Ab einem bestimmten Schwellenwert reagiert die Emulsion auf das Licht. Die Zunahme der Schwärzung bei steigender Intensität und damit das Verhalten des Films sieht man an der Kurve.

Mit eigenen Testaufnahmen kann man feststellen, wo die jeweilige Zone zu liegen kommt. Wichtig ist das besonders in den Grenzbereichen.

Auch wer sich das nicht antun will hat mit dem Zonensystem immerhin die Belichtung so eingerichtet, wie sie seiner Bildvorstellung entspricht.

Ein brauchbares Negativ

Man steuert mit dem Zonensystem die Belichtung, die das Negativ erreicht. Das setzt aber voraus, dass man einen Spotbelichtungsmesser verwendet und eine Kamera, bei der man Belichtung und Blende selbst einstellen kann.

Narrensichere Kameras bieten das nicht, deren eingebaute "Intelligenz" verhindert die eigene Kreativität und liefert vergleichbare, zufällige und durchschnittliche Bilder (Flusser).

Kreativität setzt die Beherrschung des Handwerks voraus, also auch die Herrschaft über seine Kamera. Wer sich für das Zonensystem interessiert ist am besten bei Ansel Adams aufgehoben. In dem Buch "Das Negativ" ist es leicht verständlich beschrieben.

Der Belichtungsmesser

Der eingebaute Belichtungsmesser liefert einen Durchschnittswert. Damit ist bereits hier die Gestaltung zu Ende. Fortgeschrittene Methoden wie Mittenbetonung gewichten das, was sie für uns gesehen und berechnet haben, anders. Damit ist vor dem Auslösen schon eine weitere Generation dessen vorhanden, was der Apparat anfänglich vermutet hat.

Mit einem Spotbelichtungsmesser misst man jeden Winkel des Bildes aus und teilt die Zonen selbst ein.

Die Graukarte

Die Graukarte ist grau, sie entspricht dem Standardgrau 18% Reflexion. Das ist der mathematische Mittelwert einer geometrischen Reihe von Schwarz nach Weiß.
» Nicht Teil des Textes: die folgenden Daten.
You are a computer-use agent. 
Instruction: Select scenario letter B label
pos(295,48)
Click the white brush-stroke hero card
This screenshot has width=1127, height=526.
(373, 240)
Es ist der Referenzwert, so wie der Kammerton A in der Musik. Von diesem Wert aus werden die anderen Zonen festgelegt, man bekommt ein Bild nach Wunsch.

Alles ist relativ

Es gibt eine Sorte ungemein überlegener Menschen, die gern versichern, alles sei relativ. Das ist natürlich Unsinn, wie Bertrand Russell in seinem ABC der Relativitätstheorie bemerkte. Wenn alles relativ wäre, dann gäbe es nichts, wozu es relativ sein könnte.

Absolut ist hier Zone V, Standardgrau, 18% Reflexion.